Azure Container Registry now supports Microsoft Entra ABAC, enabling least-privilege permissions for repositories and namespaces.
General Availability announcement
Today marks the general availability of Azure Container Registry (ACR) repository permissions with Microsoft Entra attribute-based access control (ABAC).
ABAC augments the familiar Azure RBAC model with namespace and repository-level conditions so platform teams can express least-privilege access at the granularity of specific repositories or entire logical namespaces. This capability is designed for modern multi-tenant platform engineering patterns where a central registry serves many business domains. With ABAC, CI/CD systems and runtime consumers like Azure Kubernetes Service (AKS) clusters have least-privilege access to ACR registries.
Why this matters
Enterprises are converging on a central container registry pattern that hosts artifacts and container images for multiple business units and application domains. In this model:
- CI/CD pipelines from different parts of the business push container images and artifacts only to approved namespaces and repositories within a central registry.
- AKS clusters, Azure Container Apps (ACA), Azure Container Instances (ACI), and consumers pull only from authorized repositories within a central registry.

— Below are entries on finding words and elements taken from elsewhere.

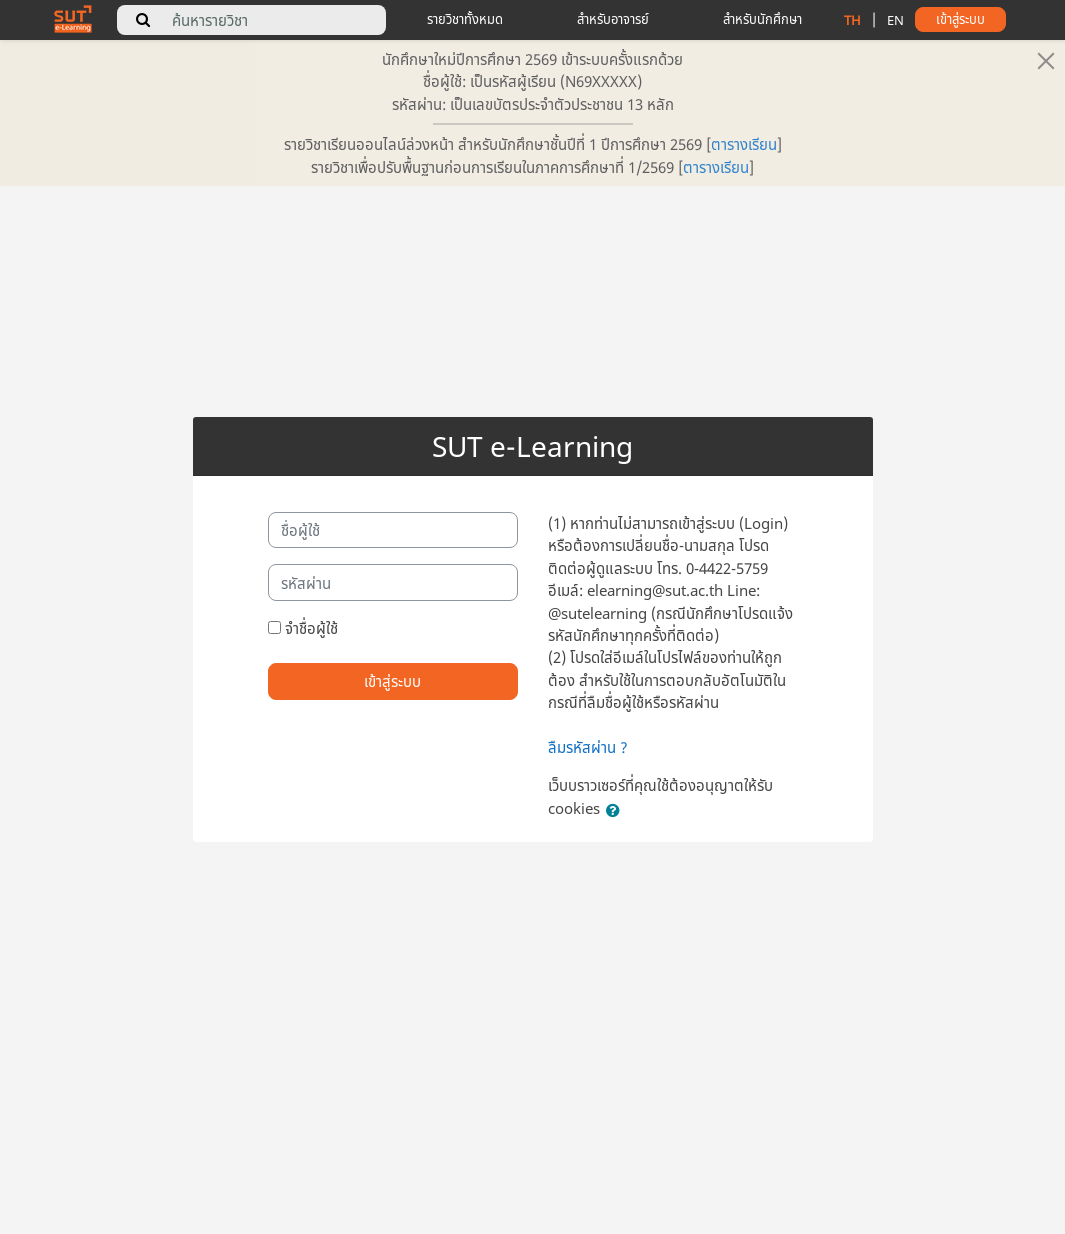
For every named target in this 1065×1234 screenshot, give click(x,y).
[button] (617, 810)
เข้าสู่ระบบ (392, 681)
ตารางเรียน (744, 144)
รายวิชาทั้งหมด (465, 19)
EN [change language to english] (895, 20)
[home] (73, 18)
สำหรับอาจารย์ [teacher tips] (613, 19)
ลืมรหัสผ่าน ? (588, 747)
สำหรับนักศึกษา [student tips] (762, 19)
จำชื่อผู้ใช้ (311, 628)
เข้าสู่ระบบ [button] (960, 19)
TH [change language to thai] (852, 20)
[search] (143, 20)
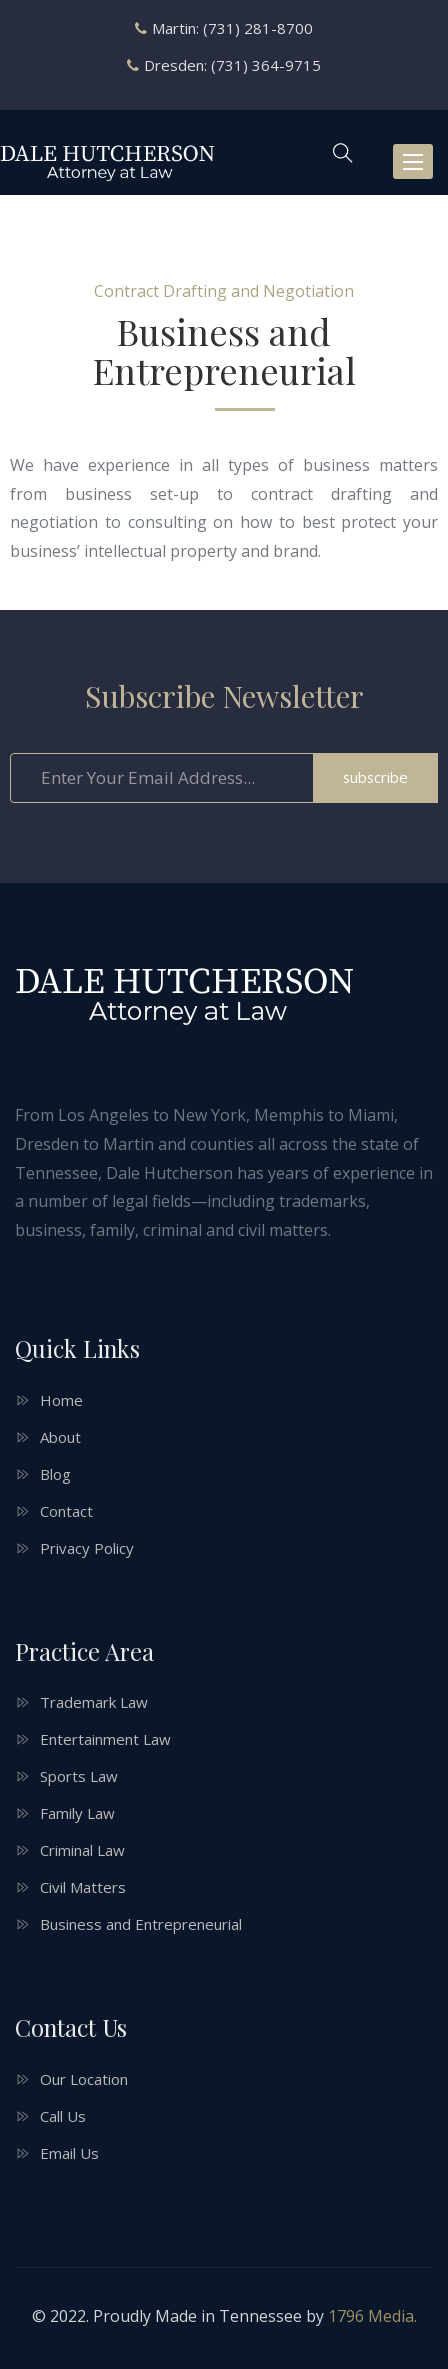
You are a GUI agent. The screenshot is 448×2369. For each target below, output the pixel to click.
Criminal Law (82, 1850)
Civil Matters (83, 1887)
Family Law (77, 1813)
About (60, 1437)
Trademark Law (94, 1702)
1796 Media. (372, 2316)
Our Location (84, 2079)
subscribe (375, 777)
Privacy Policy (87, 1548)
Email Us (69, 2153)
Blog (55, 1474)
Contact (66, 1511)
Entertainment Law (105, 1739)
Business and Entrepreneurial (141, 1924)
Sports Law (79, 1776)
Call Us (63, 2116)
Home (61, 1400)
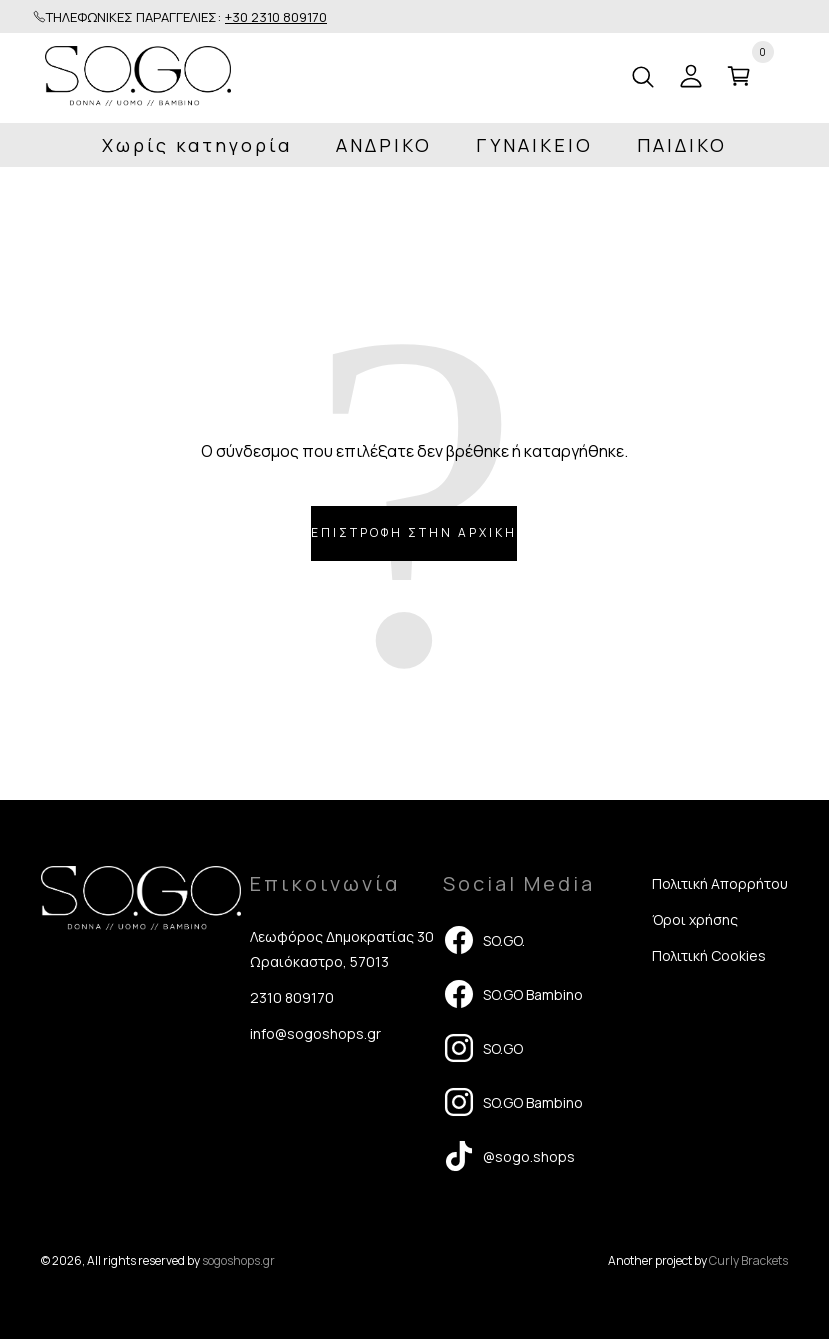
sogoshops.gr (238, 1260)
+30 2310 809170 (276, 17)
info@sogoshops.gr (315, 1033)
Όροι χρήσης (695, 919)
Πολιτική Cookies (709, 955)
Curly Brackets (748, 1260)
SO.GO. (484, 940)
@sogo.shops (509, 1156)
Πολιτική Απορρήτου (720, 883)
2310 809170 (292, 997)
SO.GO (483, 1048)
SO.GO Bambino (513, 994)
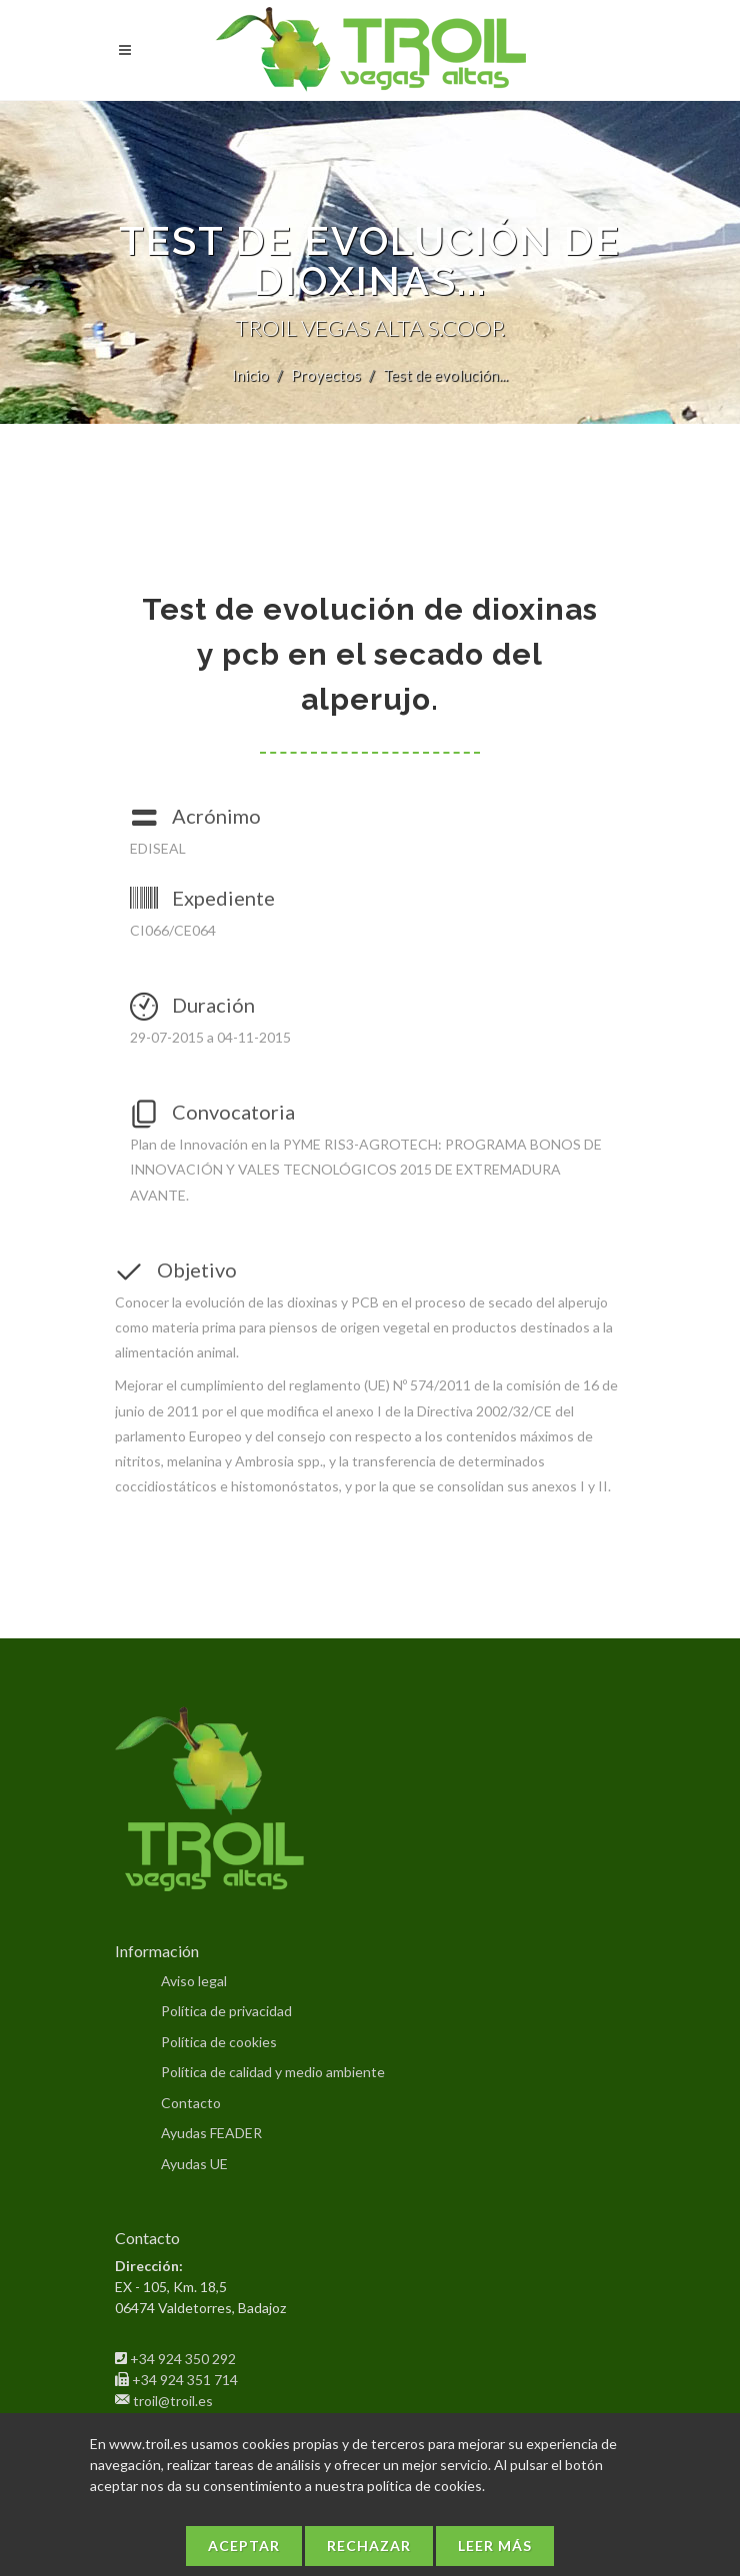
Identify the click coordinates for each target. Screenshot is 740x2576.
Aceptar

With ABAC, these repository and namespace permission boundaries become explicit and enforceable using standard Microsoft Entra identities and role assignments. This aligns with cloud-native zero trust, supply chain hardening, and least-privilege permissions.
What ABAC in ACR means
ACR registries now support a registry permissions mode called “RBAC Registry + ABAC Repository Permissions.” Configuring a registry to this mode makes it ABAC-enabled.
- When a registry is configured to be ABAC-enabled, registry administrators can optionally add ABAC conditions during standard Azure RBAC role assignments.
- This optional ABAC conditions scope the role assignment’s effect to specific repositories or namespace prefixes.
ABAC can be enabled on all new and existing ACR registries across all SKUs, either during registry creation or configured on existing registries.
Enabling ABAC on a new ACR registry by setting the permissions mode to "RBAC Registry + ABAC Repository Permissions" in the new registry creation flow.Enabling ABAC on an existing ACR registry by setting the permissions mode to "RBAC Registry + ABAC Repository Permissions" in the Portal Properties blade.
ABAC-enabled built-in roles
Once a registry is ABAC-enabled (configured to “RBAC Registry + ABAC Repository Permissions), registry admins can use these ABAC-enabled built-in roles to grant repository-scoped permissions:
- Container Registry Repository Reader: grants image pull and metadata read permissions, including tag resolution and referrer discoverability.
- Container Registry Repository Writer: grants Repository Reader permissions, as well as image and tag push permissions.
- Container Registry Repository Contributor: grants Repository Reader and Writer permissions, as well as image and tag delete permissions.
Note that these roles do not grant repository list permissions.
- The separate Container Registry Repository Catalog Lister must be assigned to grant repository list permissions.
- The Container Registry Repository Catalog Lister role does not support ABAC conditions; assigning it grants permissions to list all repositories in a registry.
Important role behavior changes in ABAC mode
When a registry is ABAC-enabled by configuring its permissions mode to “RBAC Registry + ABAC Repository Permissions”:
- Legacy data-plane roles such as AcrPull, AcrPush, AcrDelete are not honored in ABAC-enabled registries. For ABAC-enabled registries, use the ABAC-enabled built-in roles listed above.
- Broad roles like Owner, Contributor, and Reader previously granted full control plane and data plane permissions, which is typically an overprivileged role assignment. In ABAC-enabled registries, these broad roles will only grant control plane permissions to the registry. They will no longer grant data plane permissions, such as image push, pull, delete or repository list permissions.
- ACR Tasks, Quick Tasks, Quick Builds, and Quick Runs no longer inherit default data-plane access to source registries; assign the ABAC-enabled roles above to the calling identity as needed.
Identities you can assign
ACR ABAC uses standard Microsoft Entra role assignments. Assign RBAC roles with optional ABAC conditions to users, groups, service principals, and managed identities, including AKS kubelet and workload identities, ACA and ACI identities, and more.
Next steps
Start using ABAC repository permissions in ACR to enforce least-privilege artifact push, pull, and delete boundaries across your CI/CD systems and container image workloads. This model is now the recommended approach for multi-tenant platform engineering patterns and central registry deployments.